Western audiences have long been fascinated in the Balinese art form of gamelan, which honors tradition while embracing experimentation.

The music’s shimmering sound is instantaneously recognizable, a unique timbre resulting from pairs of detuned instruments after an entire ensemble has gone through an extensive tuning process. As the slightly different frequencies pulse against each other, it creates a beating effect called ombak.

"The whole ensemble vibrates with this chorusing effect. It's pretty wild," says Patrick Alonzo Conway, the current director of Kansas City’s Gamelan Genta Kasturi, which celebrates its lineage with a performance Sunday at the Nelson-Atkins Museum of Art's Atkins Auditorium.

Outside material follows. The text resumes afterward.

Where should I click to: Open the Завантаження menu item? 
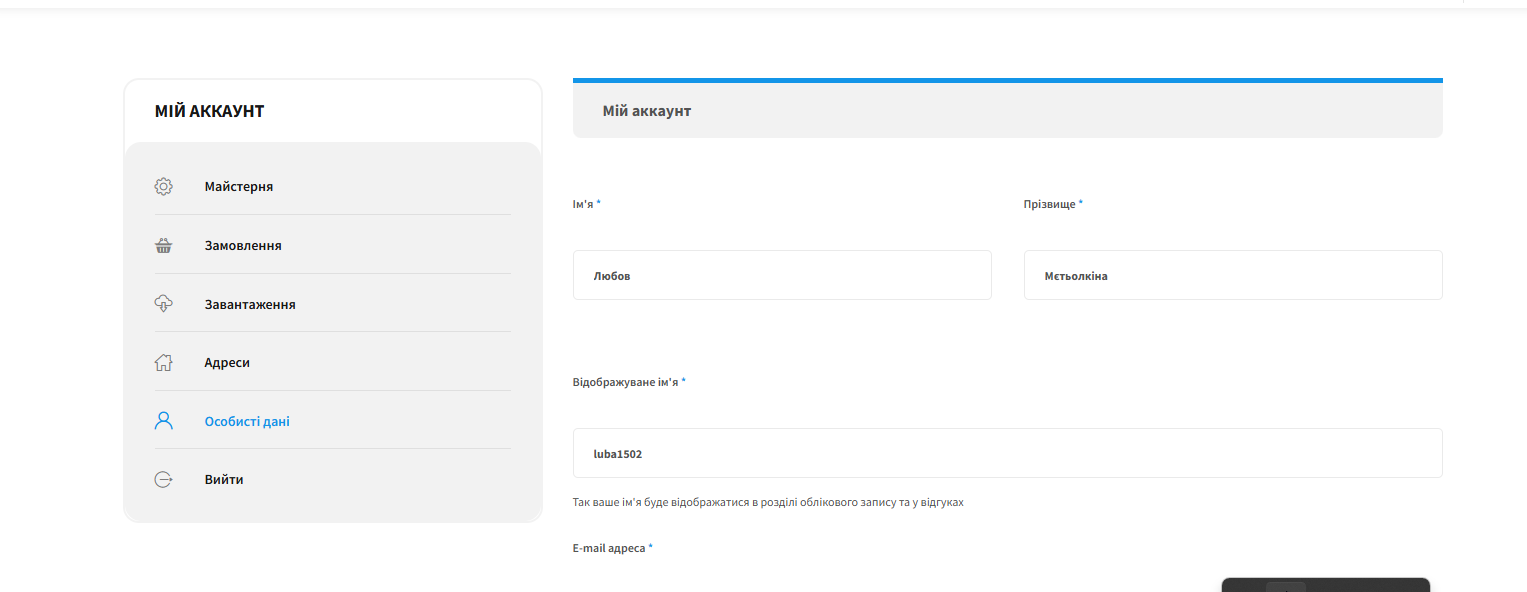coord(250,304)
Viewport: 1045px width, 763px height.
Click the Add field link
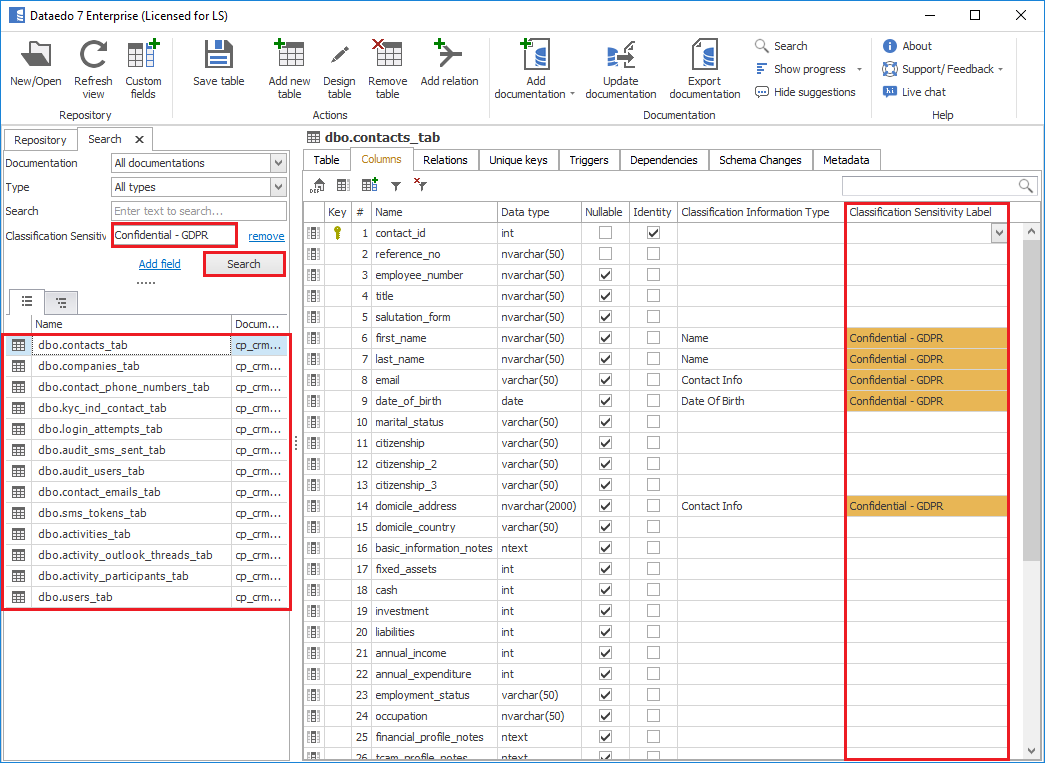pos(160,264)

Gamelan is an everyday part of Balinese life, its intimate rituals telling stories of historic and mythical figures as well as regular people. In keeping with tradition, Gamelan Genta Kasturi (which translates as "Ensemble of the Blossoming Sound") performs in Balinese costume with sarongs and headdresses.

Conway was a founding member of the group when it started in 2003, but he joined up without really knowing much about the music.

"I had been into African music and Afro-Cuban music, which is very polyrhythmic, so this contained that element really strongly, but also a rhythmic, melodic thing," he explains. "There's this concept called kotekan in Balinese music, where you have these interlocking melodic rhythmic fragments that are really intense and syncopated."

That was what attracted him.

"I got really into it" he says, "and the rest is history."

Credit E.G. Schempf
Patrick Alonzo Conway studied with gamelan master Ketut Gede Asnawa (foreground).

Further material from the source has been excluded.